The Concept of “Complete Dentistry” is based on the principles taught by Dr. Peter Dawson, which entail the complete understanding of the masticatory system. The joints (TMJ), muscles (Mastication), and teeth (Occlusion) all work together in harmony. Many of our patients often experience discord within their masticatory system. When this occurs, we usually expect to see signs of instability. The complete examination is the key to gathering or co-diagnosing conditions pertaining to the masticatory system. As part of the co-diagnosis, a screening history can be very beneficial in formulating the right diagnosis.
There are two opportunities to complete a screening history. The first is prior to the complete examination during the new patient interview. The second opportunity is during the actual complete examination. The right questions will open the dialogue for clues that will help assess the present condition(s), and whether a problem may be related to the TMJ and/or Muscles.
As part of the examination, the Dawson Academy recommends the following questions as part of the screening process:
Have you ever had or been diagnosed with a problem with either jaw joint?
Does your jaw joint click, pop, or make noise when you open or close?

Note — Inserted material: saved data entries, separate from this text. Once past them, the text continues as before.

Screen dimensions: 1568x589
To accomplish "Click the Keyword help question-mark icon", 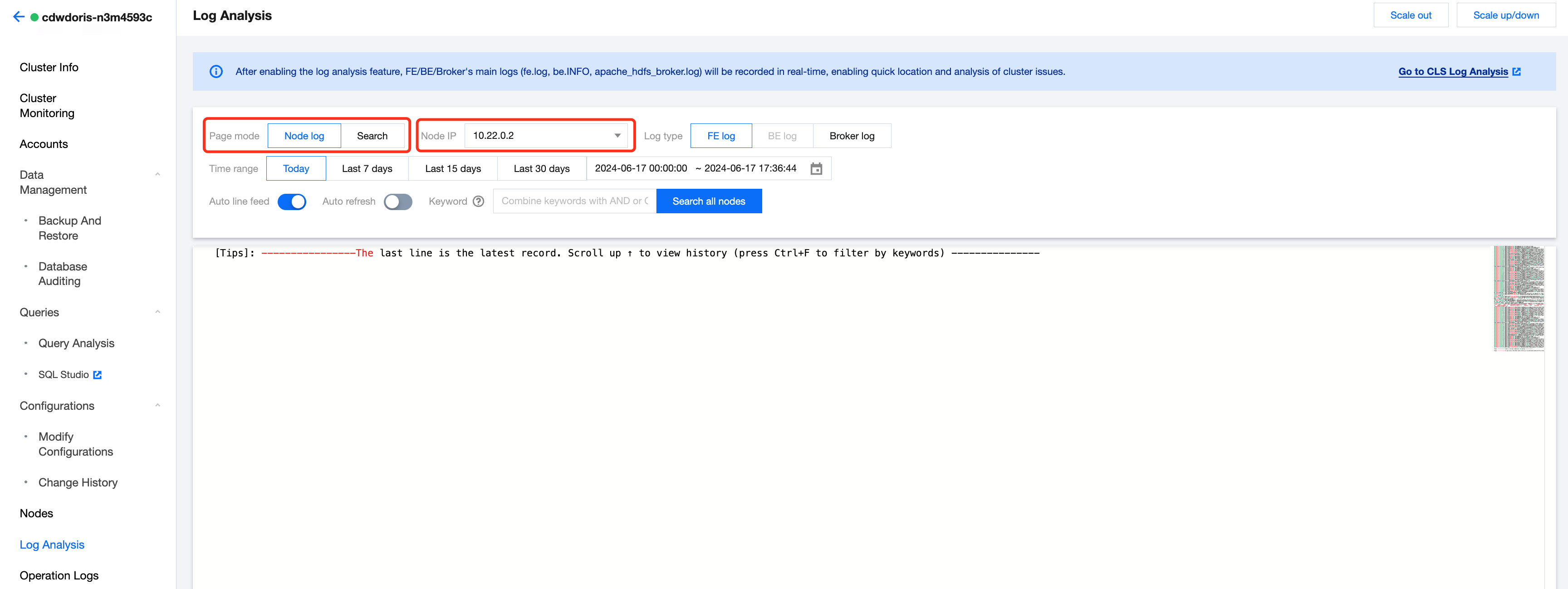I will pos(479,201).
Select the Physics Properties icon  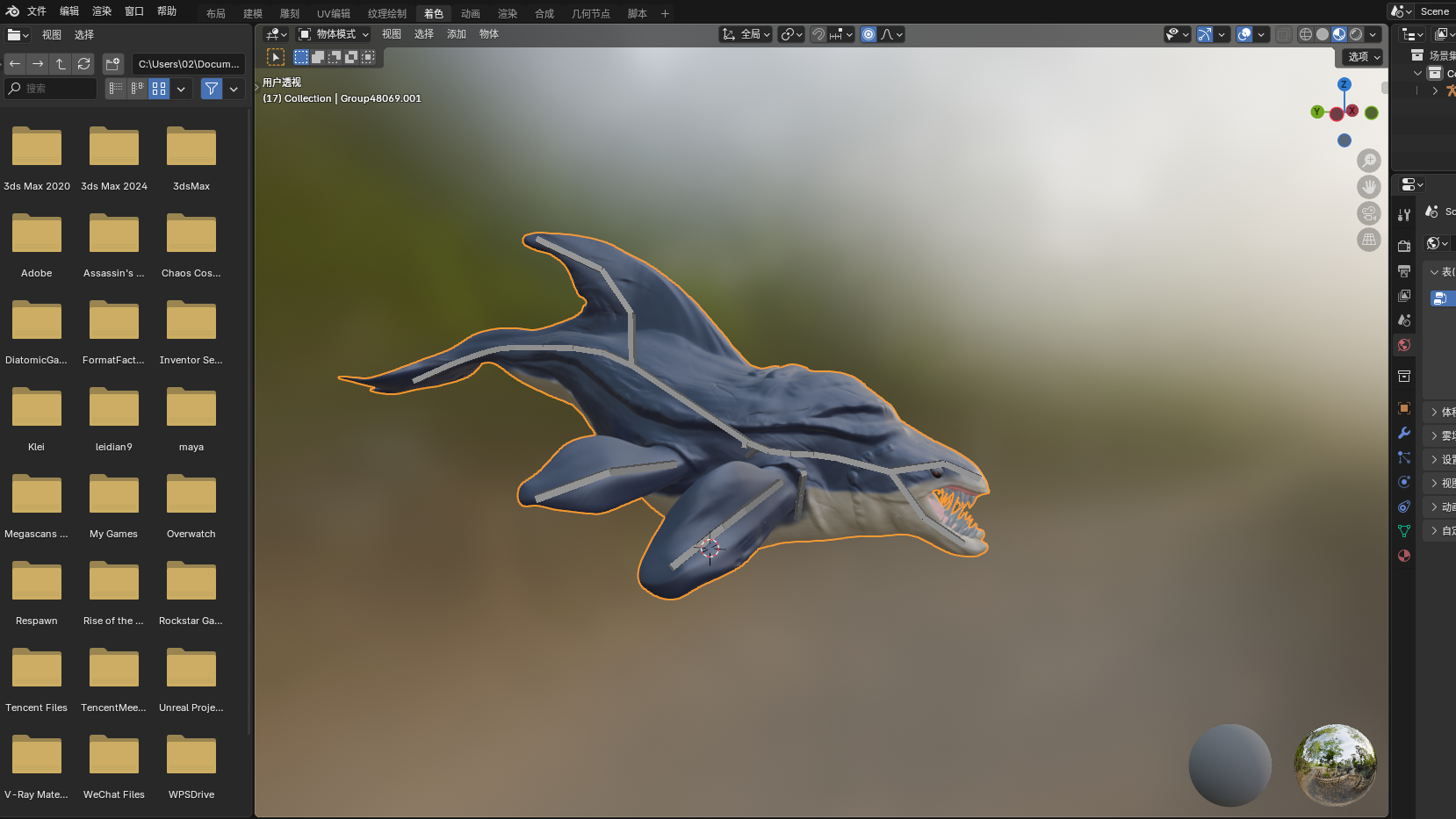[x=1404, y=482]
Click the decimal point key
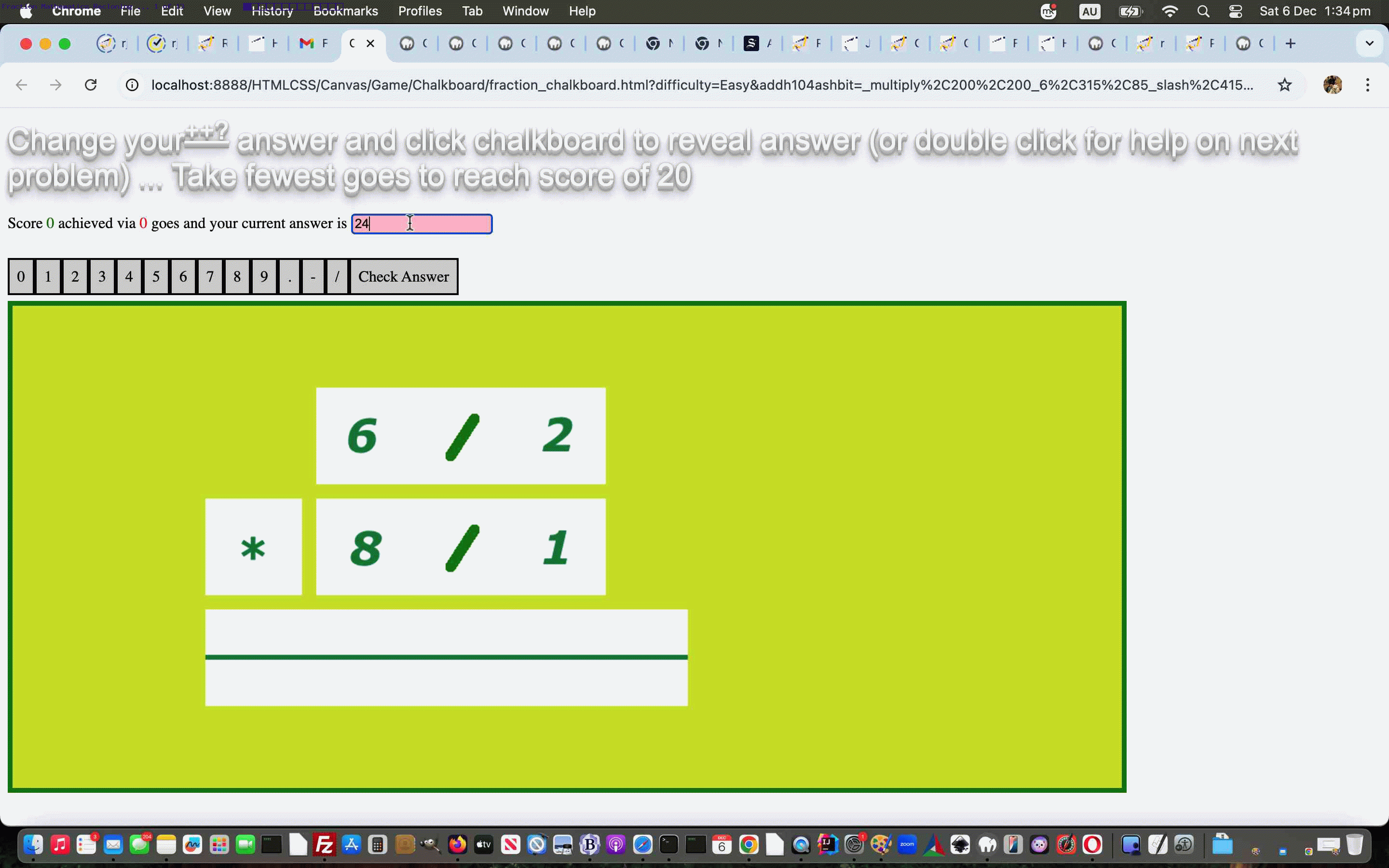The height and width of the screenshot is (868, 1389). click(289, 276)
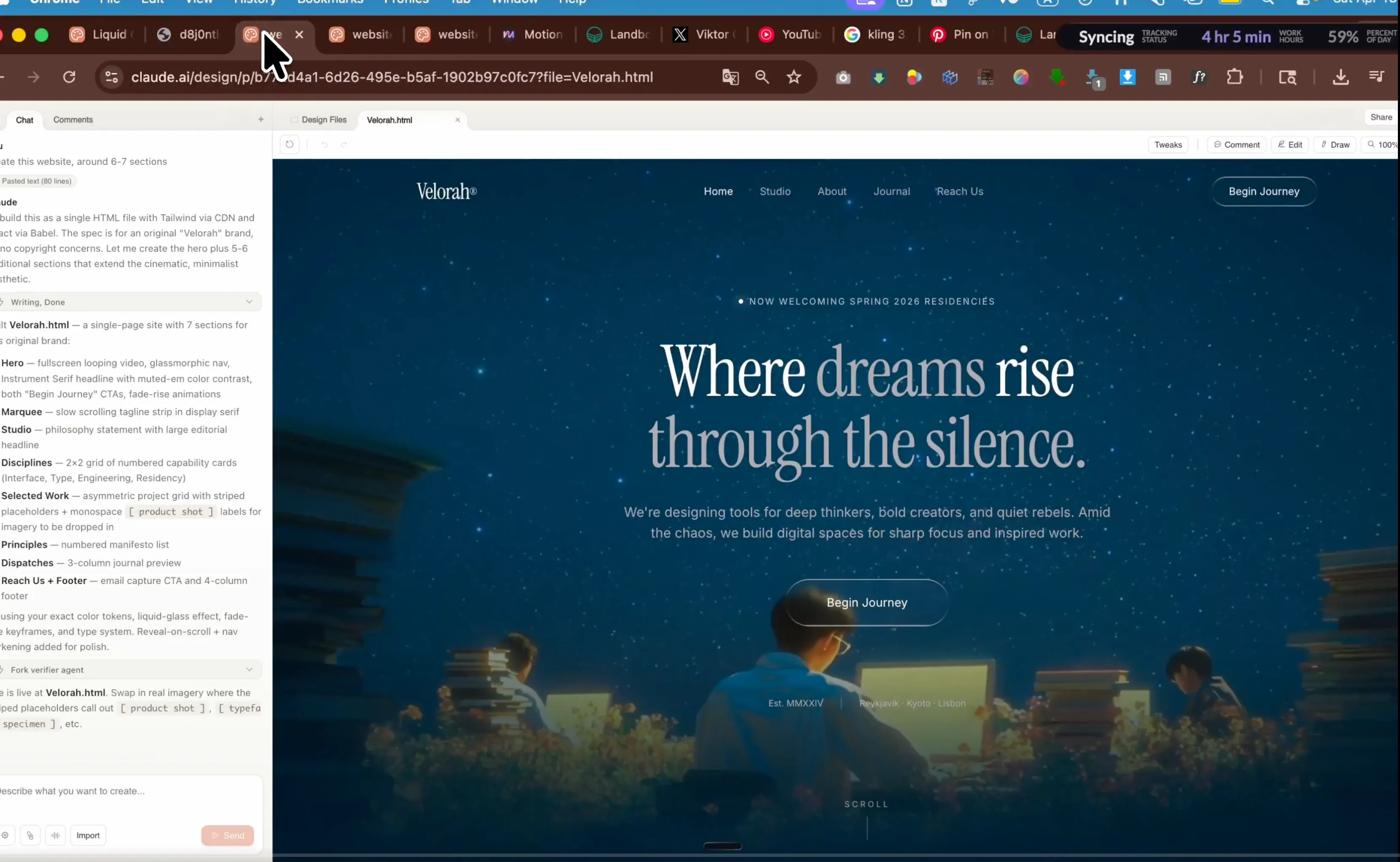Click the attach file paperclip icon
The image size is (1400, 862).
(30, 835)
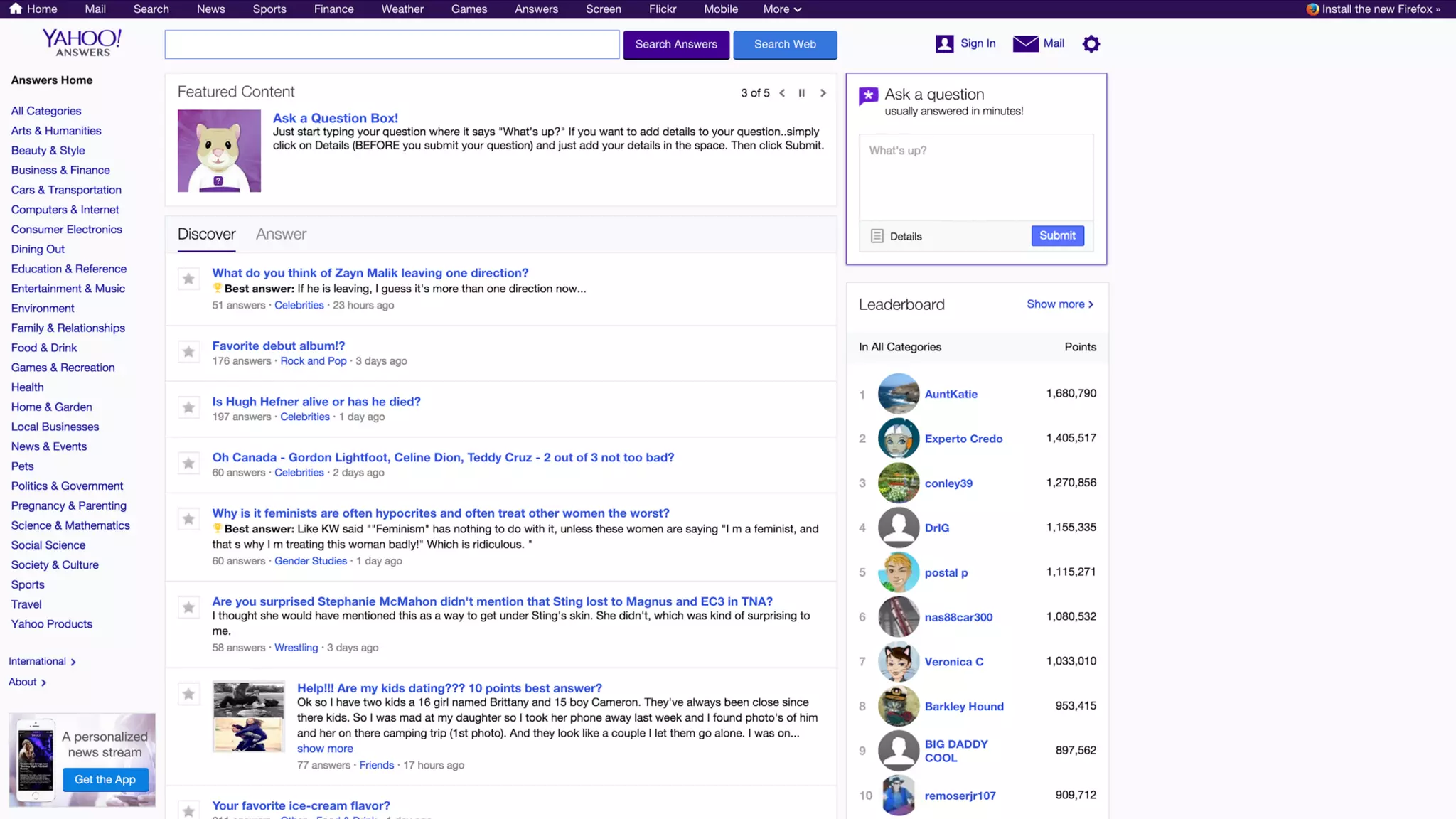Image resolution: width=1456 pixels, height=819 pixels.
Task: Star the Zayn Malik question
Action: tap(188, 279)
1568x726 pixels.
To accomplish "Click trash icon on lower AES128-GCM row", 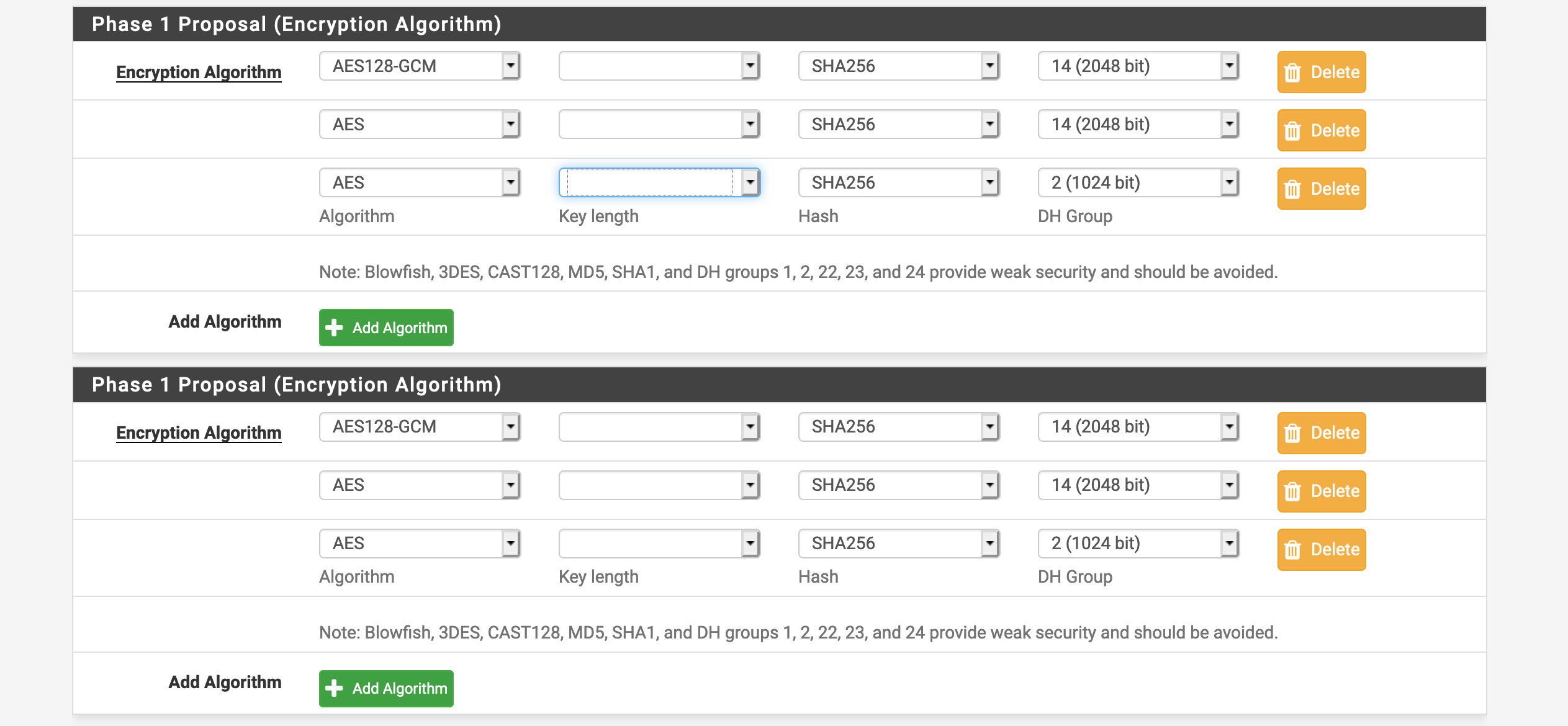I will (x=1292, y=433).
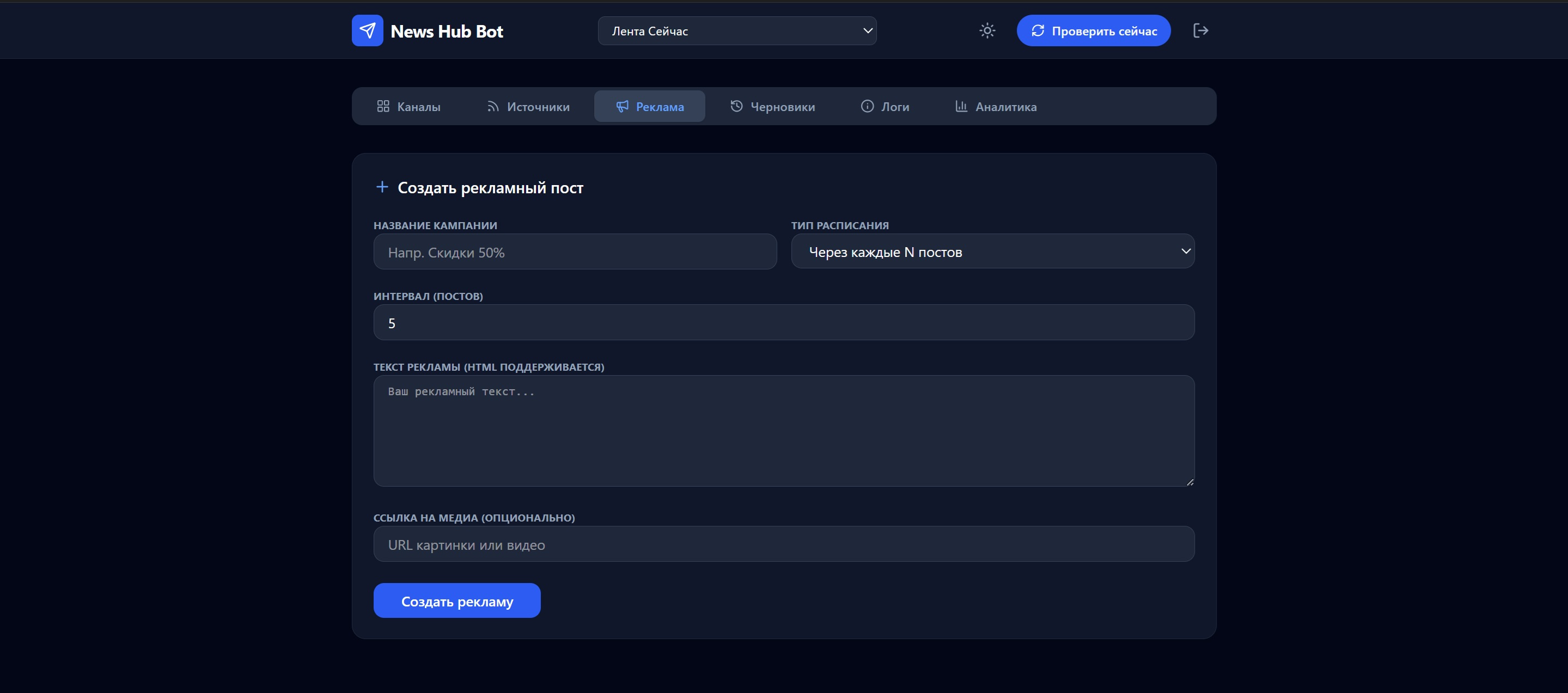The width and height of the screenshot is (1568, 693).
Task: Click the Реклама megaphone icon
Action: pos(621,107)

Do you have pain or tenderness in your jaw joints when you open, close, or chew?
Has your jaw ever locked open or closed?
Do you have frequent headaches? If so, how often?
These questions are designed to assist in the screening history so that it may provide direction to your examination. The answer to these questions will often focus on the source of the problem. The answers to questions 1 and 2 are usually related to the TMJ, while questions 3 and 4 are related to either TMJ or MUSCLE. Question 5 usually relates to MUSCLE. Asking these questions can also provide clues to whether the present problem is unchanged or has deteriorated. For example, a screening history of a joint that stopped clicking/or popping does not necessarily mean the condition has improved; in fact it may have gotten worse. In this case, further examination of the TMJ would be required to diagnose the condition of the joint.
Never underestimate the importance of a thorough screening history. It provides valuable information that can help serve the patient and provide a better, more accurate diagnosis. A complete examination is never complete without a proper screening history.